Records
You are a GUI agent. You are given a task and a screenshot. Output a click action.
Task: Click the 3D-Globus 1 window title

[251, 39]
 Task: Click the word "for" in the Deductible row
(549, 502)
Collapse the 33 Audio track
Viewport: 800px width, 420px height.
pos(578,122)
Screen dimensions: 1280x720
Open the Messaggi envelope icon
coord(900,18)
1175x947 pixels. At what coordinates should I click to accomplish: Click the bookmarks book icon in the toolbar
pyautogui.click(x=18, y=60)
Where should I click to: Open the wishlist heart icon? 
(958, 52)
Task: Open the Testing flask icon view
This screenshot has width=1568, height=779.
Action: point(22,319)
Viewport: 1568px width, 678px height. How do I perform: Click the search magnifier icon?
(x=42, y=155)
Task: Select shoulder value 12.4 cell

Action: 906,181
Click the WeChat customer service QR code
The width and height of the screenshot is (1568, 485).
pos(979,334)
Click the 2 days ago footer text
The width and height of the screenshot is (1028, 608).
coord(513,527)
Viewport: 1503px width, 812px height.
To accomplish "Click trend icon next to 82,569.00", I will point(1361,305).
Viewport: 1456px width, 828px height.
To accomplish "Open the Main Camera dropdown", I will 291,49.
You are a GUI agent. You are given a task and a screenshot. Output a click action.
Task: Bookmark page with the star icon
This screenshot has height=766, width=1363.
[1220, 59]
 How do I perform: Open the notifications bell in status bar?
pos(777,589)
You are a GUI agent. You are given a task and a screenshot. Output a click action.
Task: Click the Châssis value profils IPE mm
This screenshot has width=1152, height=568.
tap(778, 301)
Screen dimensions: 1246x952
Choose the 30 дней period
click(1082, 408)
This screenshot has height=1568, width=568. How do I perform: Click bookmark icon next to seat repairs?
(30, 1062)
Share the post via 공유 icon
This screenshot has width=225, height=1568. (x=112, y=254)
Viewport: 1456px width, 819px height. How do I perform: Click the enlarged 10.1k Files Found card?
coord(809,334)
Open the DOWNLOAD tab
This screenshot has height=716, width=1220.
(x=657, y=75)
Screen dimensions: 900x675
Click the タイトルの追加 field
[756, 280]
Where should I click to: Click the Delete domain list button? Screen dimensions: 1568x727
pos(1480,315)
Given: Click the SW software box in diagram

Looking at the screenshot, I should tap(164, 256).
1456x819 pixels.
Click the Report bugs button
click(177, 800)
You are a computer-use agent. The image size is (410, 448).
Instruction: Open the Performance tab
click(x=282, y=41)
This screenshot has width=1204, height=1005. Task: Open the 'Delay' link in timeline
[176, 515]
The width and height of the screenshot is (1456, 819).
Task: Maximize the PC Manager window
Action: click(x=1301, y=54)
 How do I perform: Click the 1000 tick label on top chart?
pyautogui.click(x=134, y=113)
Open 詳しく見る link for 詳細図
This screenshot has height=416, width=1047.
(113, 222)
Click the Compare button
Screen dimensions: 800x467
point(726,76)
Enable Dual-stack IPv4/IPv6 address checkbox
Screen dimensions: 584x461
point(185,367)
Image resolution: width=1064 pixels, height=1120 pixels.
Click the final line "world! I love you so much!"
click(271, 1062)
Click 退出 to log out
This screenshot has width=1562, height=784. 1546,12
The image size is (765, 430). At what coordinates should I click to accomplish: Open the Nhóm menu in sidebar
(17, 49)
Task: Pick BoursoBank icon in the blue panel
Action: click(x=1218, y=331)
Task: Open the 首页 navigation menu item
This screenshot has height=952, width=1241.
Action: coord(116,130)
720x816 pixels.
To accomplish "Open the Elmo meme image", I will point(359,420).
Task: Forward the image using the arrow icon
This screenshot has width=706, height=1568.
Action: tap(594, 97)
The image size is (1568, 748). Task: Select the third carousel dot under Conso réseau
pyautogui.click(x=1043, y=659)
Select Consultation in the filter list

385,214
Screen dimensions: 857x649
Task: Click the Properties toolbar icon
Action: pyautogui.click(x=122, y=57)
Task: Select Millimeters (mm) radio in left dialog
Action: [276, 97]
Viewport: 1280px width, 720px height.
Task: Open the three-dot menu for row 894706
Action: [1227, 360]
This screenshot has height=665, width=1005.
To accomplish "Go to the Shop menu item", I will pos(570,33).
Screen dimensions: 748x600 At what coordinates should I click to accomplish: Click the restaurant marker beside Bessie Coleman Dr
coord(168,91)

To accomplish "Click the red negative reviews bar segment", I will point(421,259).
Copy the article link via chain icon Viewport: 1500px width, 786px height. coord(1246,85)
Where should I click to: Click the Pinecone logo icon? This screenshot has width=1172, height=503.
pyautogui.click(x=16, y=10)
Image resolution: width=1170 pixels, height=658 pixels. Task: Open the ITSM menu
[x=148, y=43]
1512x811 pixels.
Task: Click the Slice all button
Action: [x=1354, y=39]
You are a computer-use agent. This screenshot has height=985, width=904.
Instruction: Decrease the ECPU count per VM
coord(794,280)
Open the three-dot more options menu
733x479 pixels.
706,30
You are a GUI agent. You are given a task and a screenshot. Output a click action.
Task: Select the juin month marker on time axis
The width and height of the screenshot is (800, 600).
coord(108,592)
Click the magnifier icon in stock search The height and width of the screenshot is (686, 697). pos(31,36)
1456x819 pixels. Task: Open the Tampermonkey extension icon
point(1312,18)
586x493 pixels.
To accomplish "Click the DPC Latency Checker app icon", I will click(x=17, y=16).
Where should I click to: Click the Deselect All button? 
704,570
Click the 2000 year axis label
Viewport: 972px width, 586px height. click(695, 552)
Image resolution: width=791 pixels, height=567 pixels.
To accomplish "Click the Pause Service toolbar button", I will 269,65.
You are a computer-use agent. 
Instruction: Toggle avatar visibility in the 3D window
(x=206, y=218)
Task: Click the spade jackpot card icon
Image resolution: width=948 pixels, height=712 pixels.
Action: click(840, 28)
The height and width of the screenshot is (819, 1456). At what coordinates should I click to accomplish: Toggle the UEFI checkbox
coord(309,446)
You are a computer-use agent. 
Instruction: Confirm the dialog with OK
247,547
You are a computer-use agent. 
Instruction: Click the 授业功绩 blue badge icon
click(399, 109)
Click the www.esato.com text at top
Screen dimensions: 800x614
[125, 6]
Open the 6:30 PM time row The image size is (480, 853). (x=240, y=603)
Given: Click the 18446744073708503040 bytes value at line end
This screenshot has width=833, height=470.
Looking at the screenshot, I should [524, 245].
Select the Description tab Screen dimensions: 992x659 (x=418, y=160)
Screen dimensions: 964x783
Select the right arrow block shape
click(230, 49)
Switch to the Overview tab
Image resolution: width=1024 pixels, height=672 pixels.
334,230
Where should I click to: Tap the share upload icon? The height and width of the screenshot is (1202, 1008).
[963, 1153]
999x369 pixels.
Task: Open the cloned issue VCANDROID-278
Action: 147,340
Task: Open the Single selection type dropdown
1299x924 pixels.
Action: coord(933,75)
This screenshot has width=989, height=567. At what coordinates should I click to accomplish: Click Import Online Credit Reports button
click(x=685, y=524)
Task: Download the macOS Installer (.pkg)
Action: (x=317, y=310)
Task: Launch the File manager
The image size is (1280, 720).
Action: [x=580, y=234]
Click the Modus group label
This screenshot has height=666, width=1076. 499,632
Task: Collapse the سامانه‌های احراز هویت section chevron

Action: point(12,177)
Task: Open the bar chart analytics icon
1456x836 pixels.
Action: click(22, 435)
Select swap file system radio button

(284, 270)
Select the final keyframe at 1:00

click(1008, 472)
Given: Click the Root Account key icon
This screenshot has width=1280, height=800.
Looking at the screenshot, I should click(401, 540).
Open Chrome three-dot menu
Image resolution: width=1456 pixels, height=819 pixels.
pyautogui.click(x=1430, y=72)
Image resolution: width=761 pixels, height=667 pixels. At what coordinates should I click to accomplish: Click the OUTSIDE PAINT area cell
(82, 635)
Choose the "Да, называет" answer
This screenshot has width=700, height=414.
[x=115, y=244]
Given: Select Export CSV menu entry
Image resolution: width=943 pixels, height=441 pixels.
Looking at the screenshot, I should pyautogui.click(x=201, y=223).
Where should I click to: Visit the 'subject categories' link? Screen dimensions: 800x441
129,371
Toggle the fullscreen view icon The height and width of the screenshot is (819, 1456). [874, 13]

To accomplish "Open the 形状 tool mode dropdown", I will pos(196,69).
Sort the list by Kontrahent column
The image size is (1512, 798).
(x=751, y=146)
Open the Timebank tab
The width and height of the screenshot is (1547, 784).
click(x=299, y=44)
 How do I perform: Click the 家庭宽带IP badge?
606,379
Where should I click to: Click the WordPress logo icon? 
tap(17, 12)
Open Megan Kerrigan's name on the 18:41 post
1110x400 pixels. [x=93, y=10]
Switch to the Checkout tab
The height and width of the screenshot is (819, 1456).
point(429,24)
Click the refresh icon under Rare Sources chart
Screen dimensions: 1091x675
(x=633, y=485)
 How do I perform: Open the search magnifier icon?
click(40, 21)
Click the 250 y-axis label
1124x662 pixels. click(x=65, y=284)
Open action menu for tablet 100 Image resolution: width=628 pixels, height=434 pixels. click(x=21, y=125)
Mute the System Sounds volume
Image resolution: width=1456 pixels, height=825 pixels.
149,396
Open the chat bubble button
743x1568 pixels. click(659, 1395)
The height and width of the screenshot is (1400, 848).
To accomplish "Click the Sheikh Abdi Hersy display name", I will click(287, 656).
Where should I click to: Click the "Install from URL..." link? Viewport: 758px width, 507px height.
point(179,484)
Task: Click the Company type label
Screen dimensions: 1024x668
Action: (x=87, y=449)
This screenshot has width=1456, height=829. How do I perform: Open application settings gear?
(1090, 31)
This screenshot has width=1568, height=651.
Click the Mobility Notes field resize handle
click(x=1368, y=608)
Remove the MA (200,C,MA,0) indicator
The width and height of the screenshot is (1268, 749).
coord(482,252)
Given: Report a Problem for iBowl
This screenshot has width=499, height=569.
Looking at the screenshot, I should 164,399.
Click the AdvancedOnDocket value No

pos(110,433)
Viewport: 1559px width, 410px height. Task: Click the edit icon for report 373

## Exercise instructions
Update the entries from the line containing "Open 詳しく見る link for 詳細図" through the line containing "point(185,367)" by replacing "Screen dimensions" with "Image size" and changing nothing else. Return only those lines.

## Output of the task
Open 詳しく見る link for 詳細図
This screenshot has height=416, width=1047.
(113, 222)
Click the Compare button
Image size: 800x467
point(726,76)
Enable Dual-stack IPv4/IPv6 address checkbox
Image size: 584x461
point(185,367)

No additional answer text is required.